Excerpted text:
= = =

The Sompahemaa Foundation, as part of the 5th Anniversary of its Founder and Executive Director, Nana Mrs Irene Kyei-Mensah-Bonsu as Sompahemaa of Suame Municipality (which subsequently gave birth to the Foundation) has embarked on a three-day medical outreach programme for staff and inmates of the Nsawam Medium Security Prison.
The Sompahemaa Foundation, which seeks, among other things, to improve healthcare delivery of vulnerable women, children and the marginalised in society has assembled about 150 volunteers comprising 120 medical doctors and paramedics, and medical equipment and drugs worth several thousands of Ghana Cedis to provide free medical outreach services to the prison community which has 3,243 male inmates with 870 officers and 79 female incarcerations with 250 officers of the Ghana Prisons Service.
The Guest of Honour for the occasion was the Sompahene of Suame Municipal Area, Nana Dr. Osei Kyei-Mensah-Bonsu, MP for Suame and the Vice Chairman of the Commonwealth Parliamentary Association.
The Sompa couple were met on arrival by the Eastern Regional Commander of the Prisons Service, DDP Kwaku Ababio Ali, ably assisted by the top hierarchy of the Eastern Regional Prisons Command. The team was later joined by the Director-General of the Ghana Prisons Service, Mr. Isaac Kofi Egyiri.
After a closed-door meeting, where officers of the Prisons Service ostensibly briefed the group on the do’s and don’ts of the facility, the Sompahene and Sompahemaa were taken on a tour of the prison facility to acquaint themselves with firsthand knowledge of the operations and conditions at the facility.
Various sectoral heads, such as those in charge of education, reformation and medical units, were given the opportunity to lead in discussing progress made so far at their respective departments, and also to enumerate challenges being faced in their daily operations to the Sompahene, Nana Dr. Osei Kyei-Mensah-Bonsu, who coincidentally is the Leader of Government Business at the Parliament of Ghana.
The Medical Superintendent of the Nsawam Prison Hospital, Dr. Lawrence Acheampong took the Sompa couple and their entourage through some touching predicaments at the prisons hospital. He disclosed that the facility now has a fully-fledged district hospital status under the HeFRA, and is used as the only Referral Center for all prisoners in the country.
He walked the couple through the five (5) wards where inmates with chronic and highly infectious diseases had to be kept and taken care of on a daily basis, including those suffering from mental and gerontological problems.
Dr. Acheampong narrated situations where incapacitated inmates would have to serve their entire sentences in the hospital.

= = =

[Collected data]

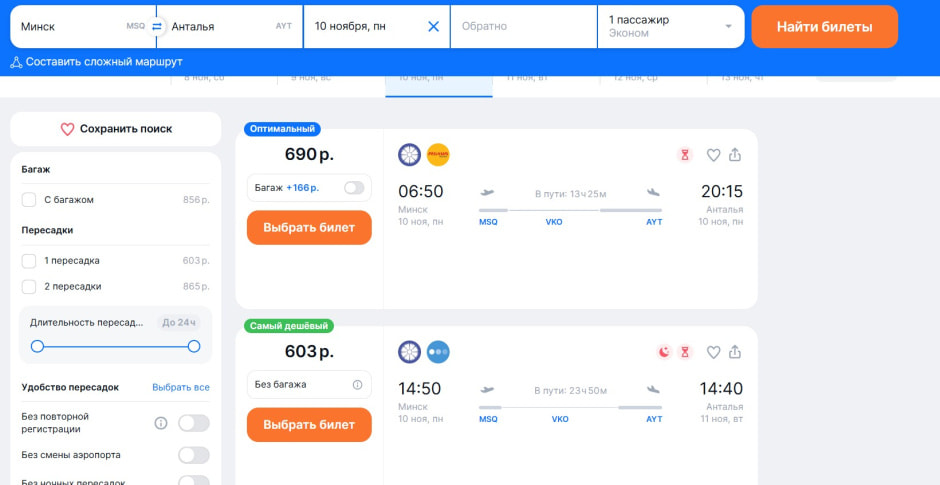
Task: Click the Обратно return date field
Action: (523, 26)
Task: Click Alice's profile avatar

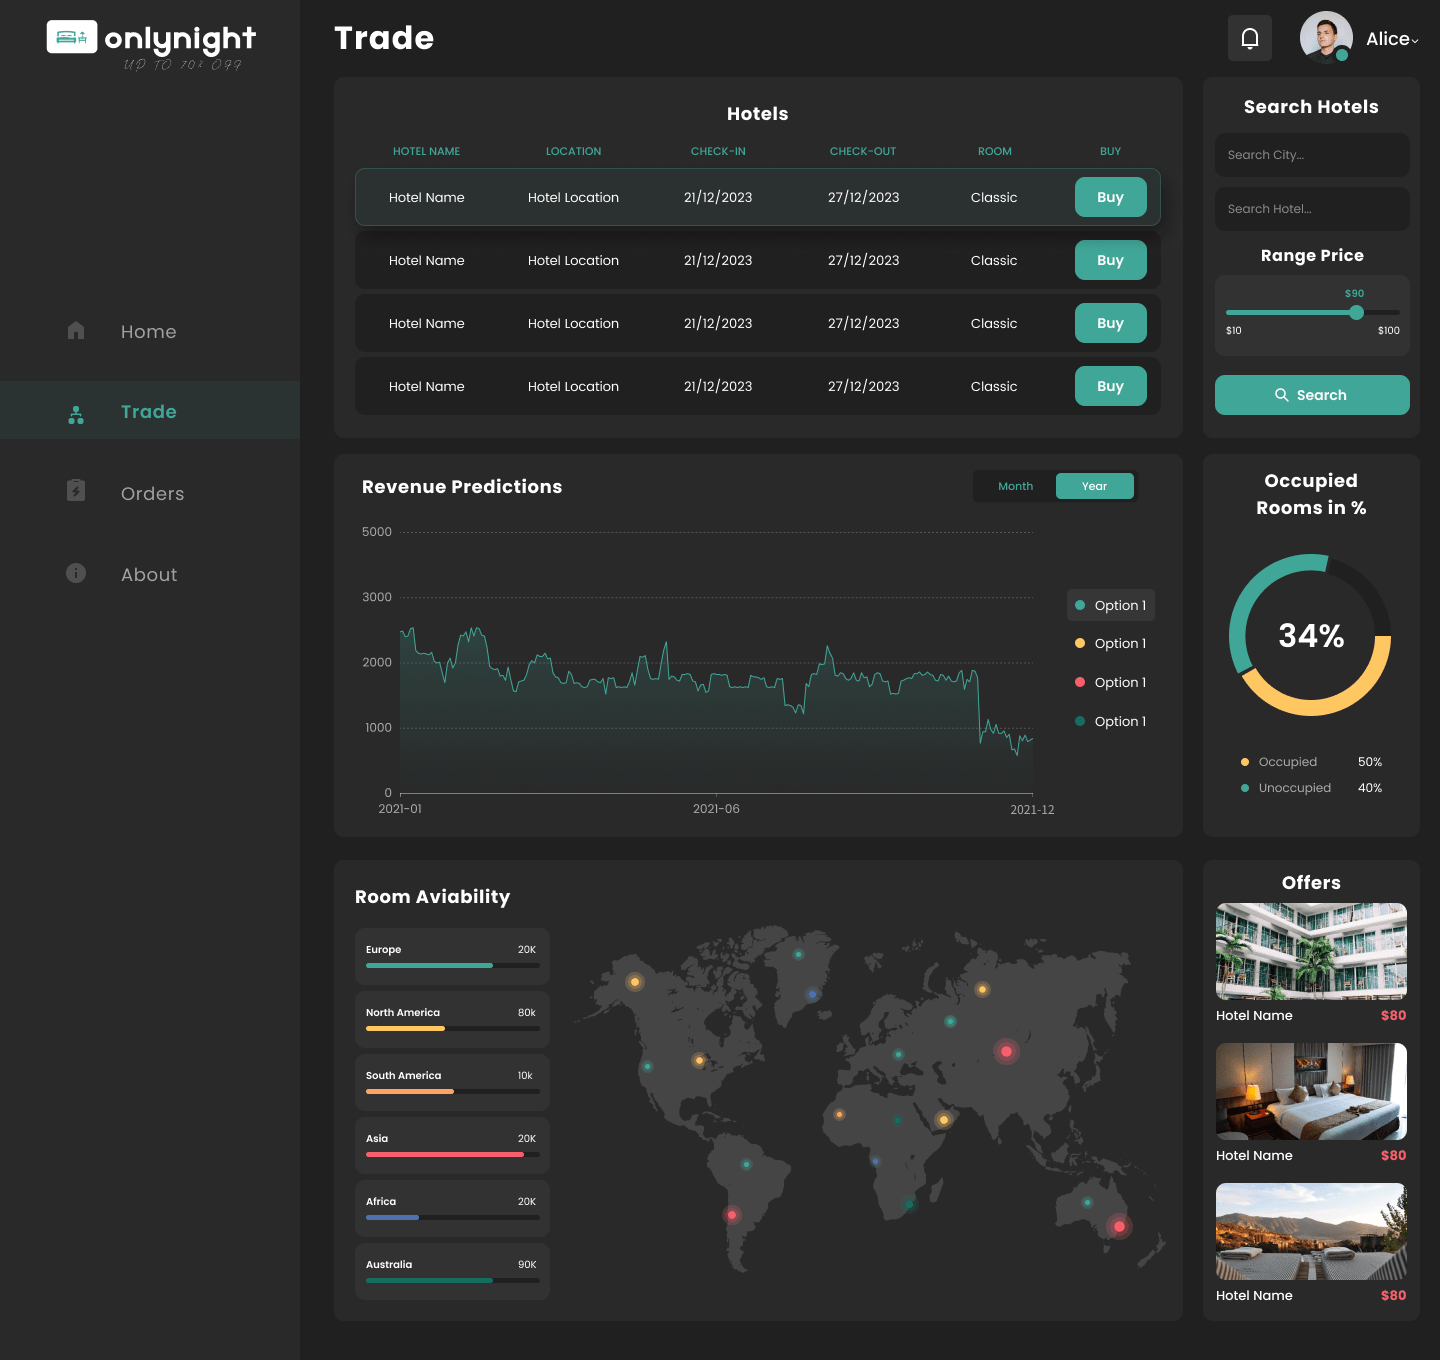Action: [x=1325, y=38]
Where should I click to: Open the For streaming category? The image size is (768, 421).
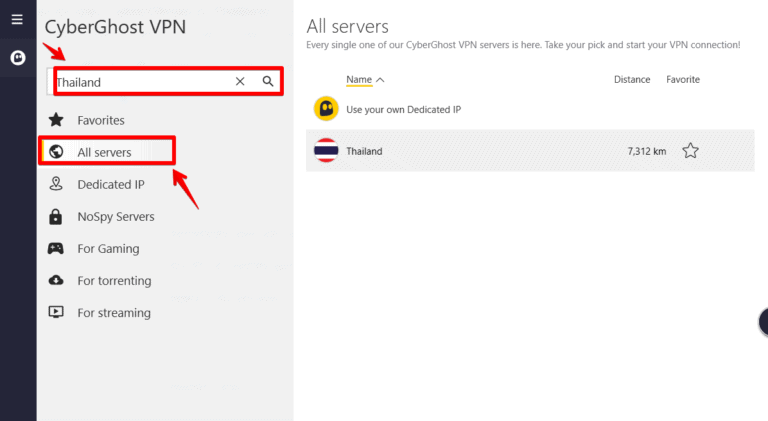point(113,312)
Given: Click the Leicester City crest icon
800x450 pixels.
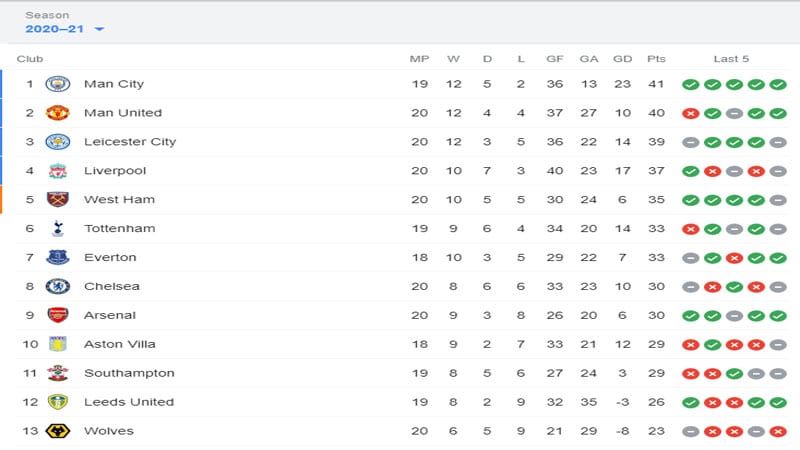Looking at the screenshot, I should (x=58, y=142).
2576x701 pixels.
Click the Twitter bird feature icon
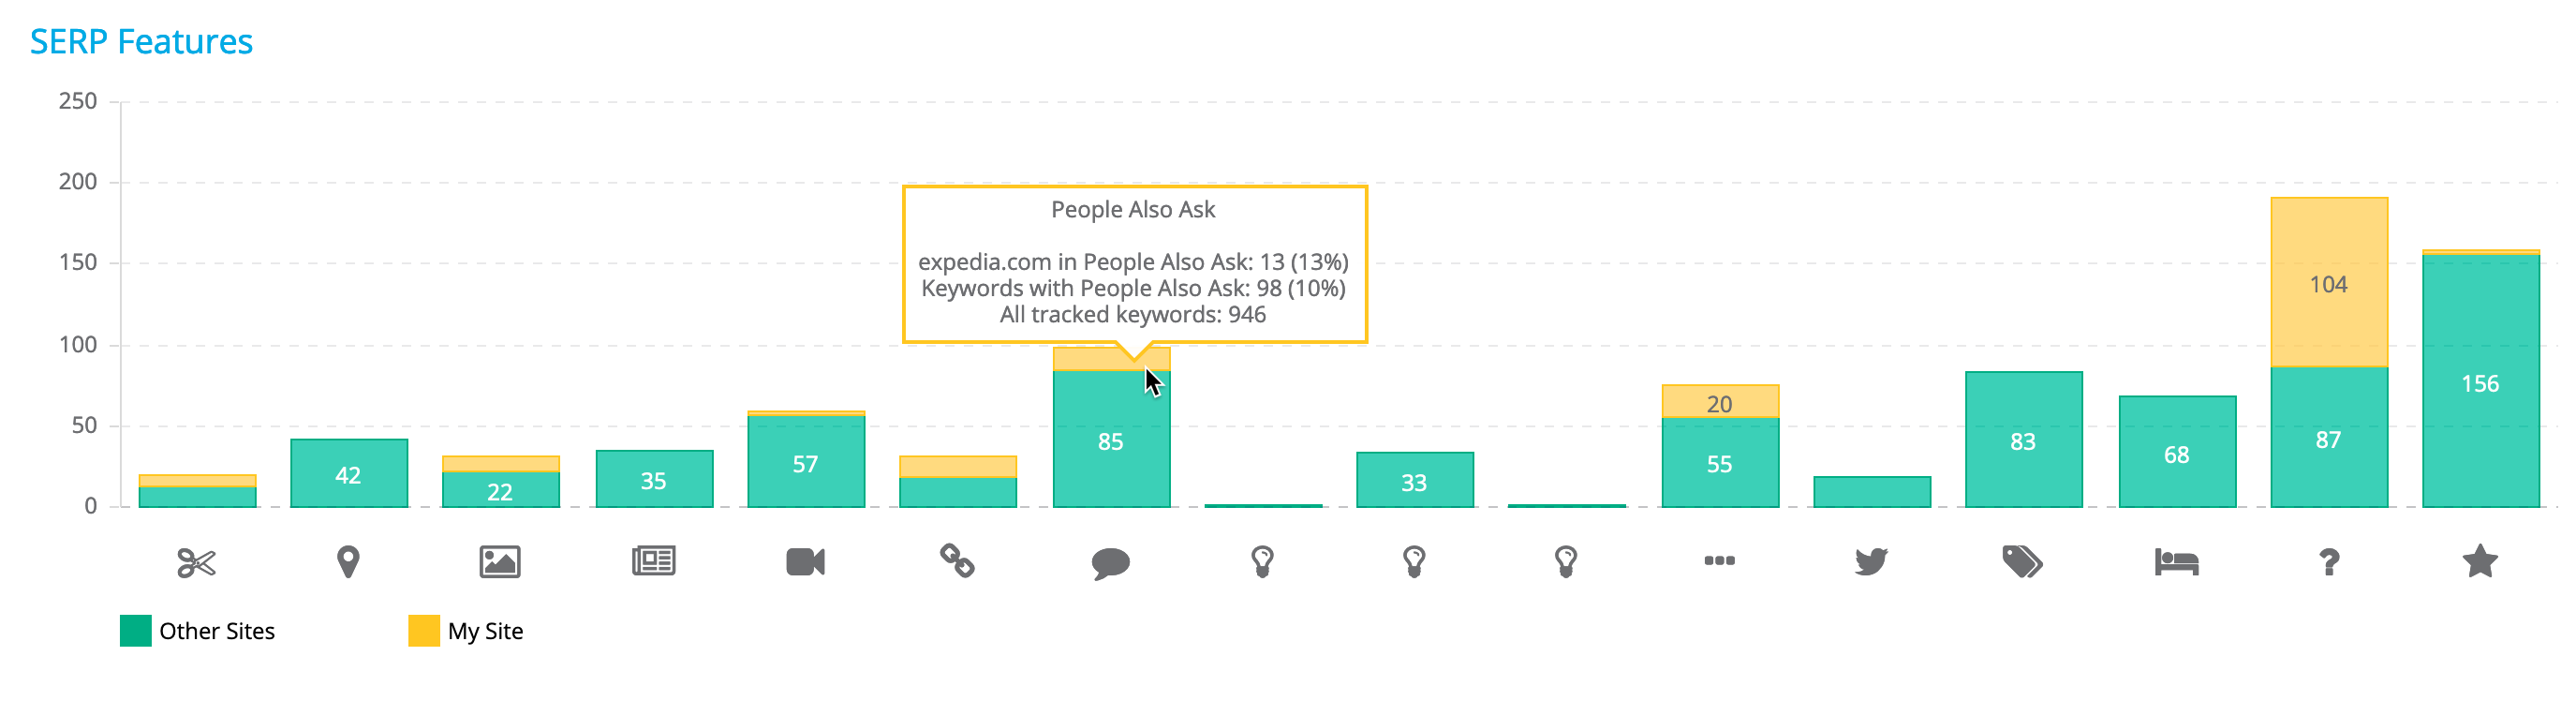coord(1871,561)
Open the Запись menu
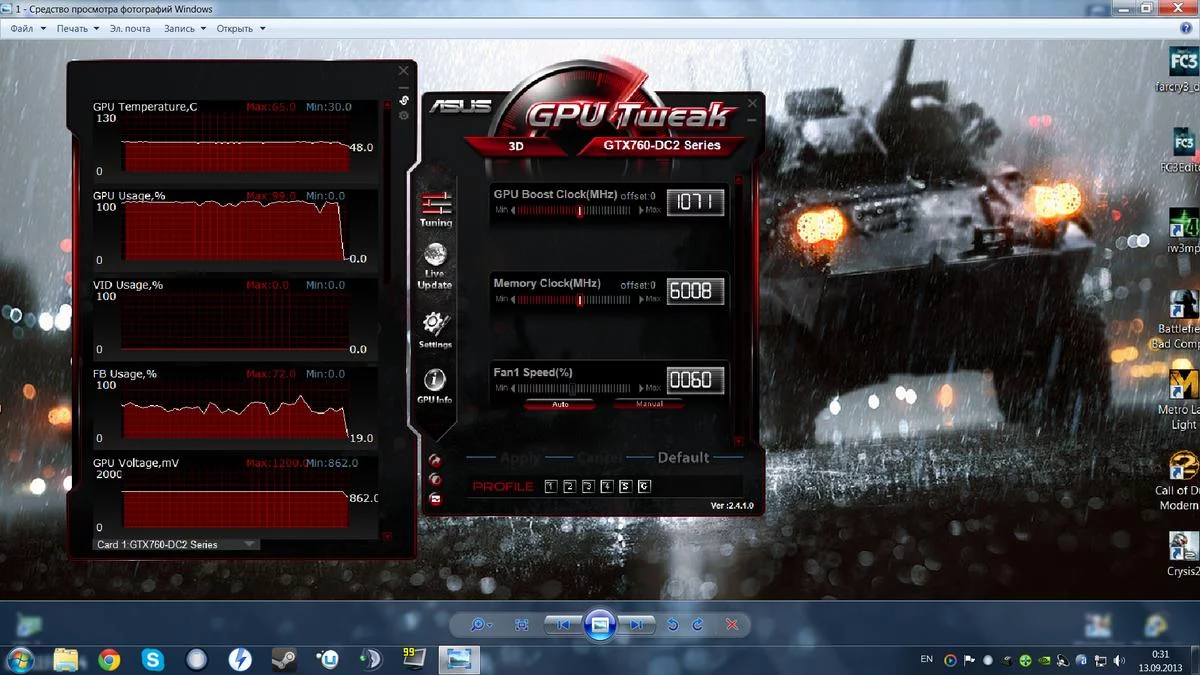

= = =

Aim of the exercise:
Please reproduce the part of the article on the Sompahemaa Foundation's prison outreach that opens with the words containing "The Sompahemaa Foundation, as" and closes with "Medium Security Prison.". The listing is a separate body of material from the article on the Sompahemaa Foundation's prison outreach.

Final answer:
The Sompahemaa Foundation, as part of the 5th Anniversary of its Founder and Executive Director, Nana Mrs Irene Kyei-Mensah-Bonsu as Sompahemaa of Suame Municipality (which subsequently gave birth to the Foundation) has embarked on a three-day medical outreach programme for staff and inmates of the Nsawam Medium Security Prison.